Nonqualified Deferred Compensation Table, page 53
Comment
11.   Please disclose the portion of the amounts reported in the “Aggregate Balance at December 31, 2010” column that previously were reported as compensation to the named executive officer in your Summary Compensation Table for previous years. See Instruction to Item 402(i)(2) of Regulation S-K.
Company Response
Upon further review of the disclosure requirements in connection with this comment, the Company has determined that an additional row, set forth below, should be included in the table to report Mr. Harper’s contributions and earnings under the Company’s 2005 Deferred Compensation Plan. In addition, we have revised the first paragraph of footnote (2) as set forth below to reference Mr. Harper.
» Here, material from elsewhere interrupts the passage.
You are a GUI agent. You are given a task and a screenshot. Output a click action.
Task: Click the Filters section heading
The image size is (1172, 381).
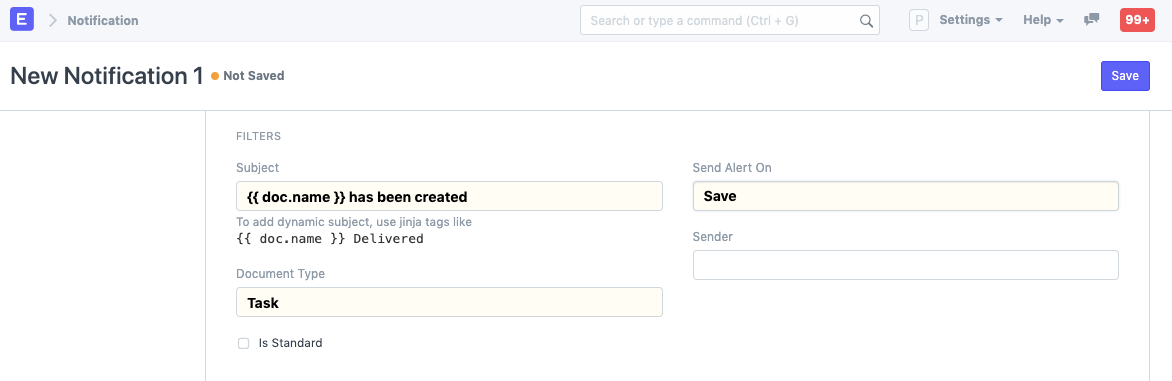click(259, 137)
Also, footnotes (4) and (5) have been added to provide the information requested in Item 402(i)(2) of Regulation S-K. We will make similar revisions in future filings.

7


 

Excerpt from Nonqualified Deferred Compensation Table
                                                 
            Executive   Company           Aggregate   Aggregate
            Contributions in   Contributions in   Aggregate   Withdrawals/   Balance at
            2010   2010   Earnings in 2010   Distributions   December 31, 2010
Name   Plan Name   ($)   ($)(1)   ($)(2)   ($)   ($)(5)
Harper
  2005 Deferred Compensation Plan(4)     68,000             6,735             96,816  
 
(2)   Aggregate Earnings in 2010 consist of earnings on prior plan deferrals. This interest rate for 2010 for the 1989 and 2005 Deferred Compensation Plans was 7.48% with interest compounded annually. Messrs. McClanahan, Whitlock, Standish and Harper have deferrals under one or both of these plans.
 
(4)   Mr. Harper’s contributions in 2010 relate to salary earned and deferred in that year. This amount is included for Mr. Harper in the Salary column of the Summary Compensation Table in 2010.
 
(5)   Included in Mr. Harper’s Aggregate Balance at December 31, 2010 is salary earned and deferred of $20,400 in 2009. This amount is included for Mr. Harper in the Salary column of the Summary Compensation Table in 2009. In the last three years, no other named executive officer has contributed to the 2005 Deferred Compensation Plan.